Two pressures make CDC valuable. The first is volume. A full nightly reload of a large ERP table can take hours and strain the source database. Capturing only changes turns that into a job that finishes in minutes. The second is freshness. Because CDC moves small change sets, it can run frequently, which lets analytics reflect the business closer to real time than a once-a-night full reload allows.

CDC also preserves history in a way full reloads do not. Because it captures each change as it happens, a CDC pipeline can record not just the current state of a record but how it got there. That history is what makes accurate trend reporting and point-in-time analysis possible.

How Change Data Capture Works

There are a few common approaches, which differ in how they detect change:

Log-based CDC. The pipeline reads the source database’s transaction log, the same record the database keeps of every change it makes. This is the most efficient and lowest-impact method, because it does not query the source tables directly and catches every change including deletes.

Timestamp-based CDC. The pipeline relies on a “last modified” column to find rows changed since the last run. It is simple to set up but misses hard deletes and depends on every change updating the timestamp.

Trigger-based CDC. Database triggers write a record to a change table whenever a row changes. It captures everything but adds overhead to the source system, which makes it less suitable for high-volume transactional databases.

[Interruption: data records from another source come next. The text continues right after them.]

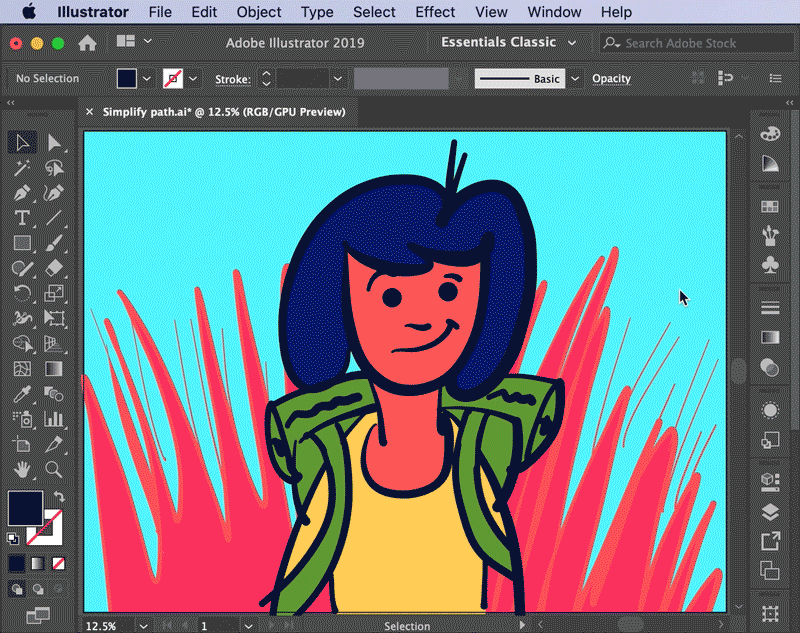Image resolution: width=800 pixels, height=633 pixels.
Task: Open the Swatches panel
Action: 770,205
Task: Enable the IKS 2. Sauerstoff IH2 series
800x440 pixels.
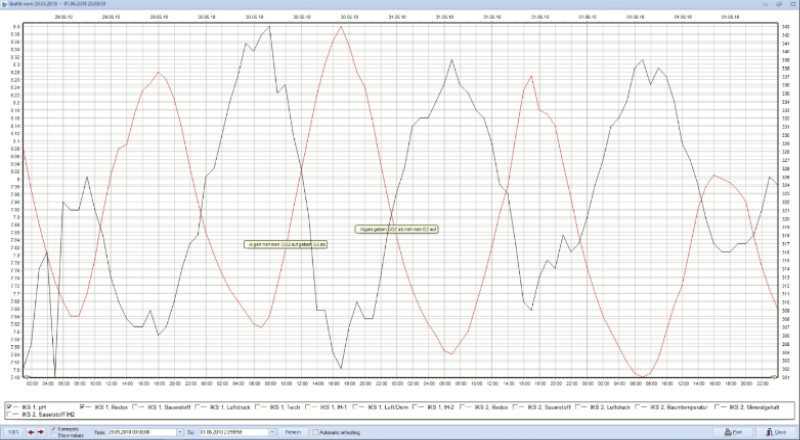Action: 10,415
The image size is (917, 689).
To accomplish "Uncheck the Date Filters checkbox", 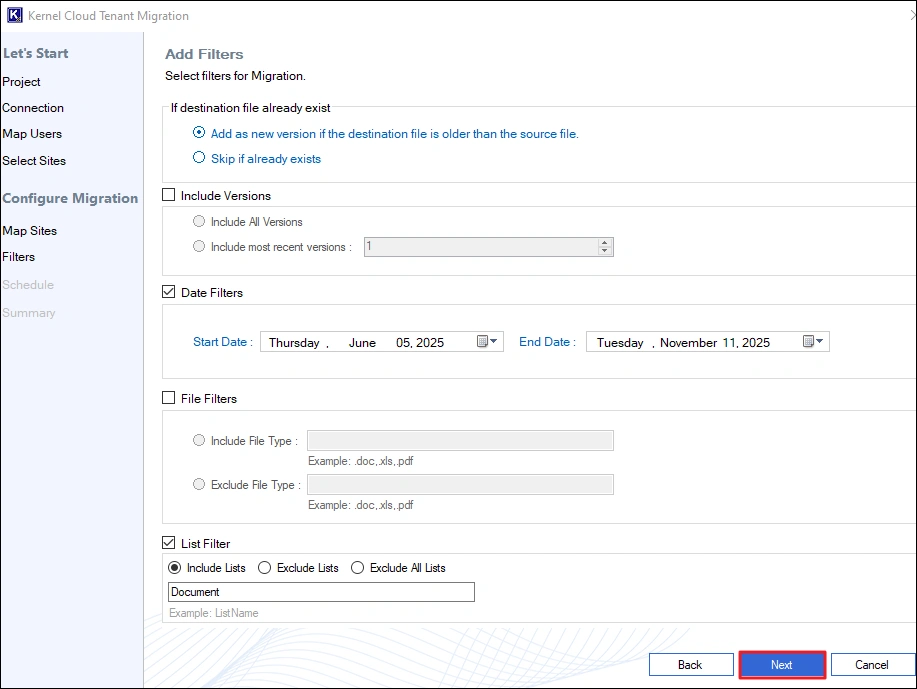I will pos(168,292).
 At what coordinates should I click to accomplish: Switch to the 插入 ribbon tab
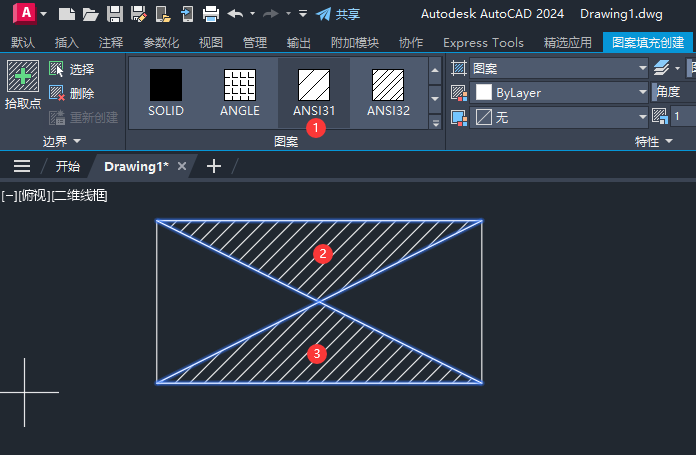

Whichever method is used, the captured changes flow into the target, a data warehouse or lakehouse, where they are applied so the target reflects the current source state while retaining the history of how it changed.

CDC in Enterprise Analytics

For analytics on ERP data, CDC is what makes frequent refresh practical. ERP systems like JD Edwards, NetSuite, and Vista hold large transaction tables that change constantly. Capturing only the changed vouchers, invoices, or orders keeps the analytics environment current without reprocessing the entire history every night.

CDC pairs naturally with the incremental load pattern in a lakehouse. Tools like Fivetran and the native capabilities in Microsoft Fabric and Databricks use CDC to land changes efficiently, then process them through the data model. This is how an enterprise moves from once-a-night reporting toward data that refreshes every few minutes where the business needs it.

Common Challenges and Best Practices

  • Prefer log-based CDC where possible. It is the most complete and the lightest on the source. Timestamp methods miss deletes and depend on disciplined source data.
  • Handle deletes deliberately. Decide whether a deleted source row should disappear from analytics or be marked inactive. Soft-delete handling matters for accurate history.
  • Plan for schema changes. When a source adds or changes a column, the CDC pipeline has to adapt. Build in a way to evolve the schema without breaking the flow.
  • Monitor lag. CDC promises freshness, so track how far behind the target is from the source and alert when lag grows.
  • Preserve history where it has value. CDC can feed slowly changing dimension patterns that keep a record of how data looked over time. Use that for trend and point-in-time reporting.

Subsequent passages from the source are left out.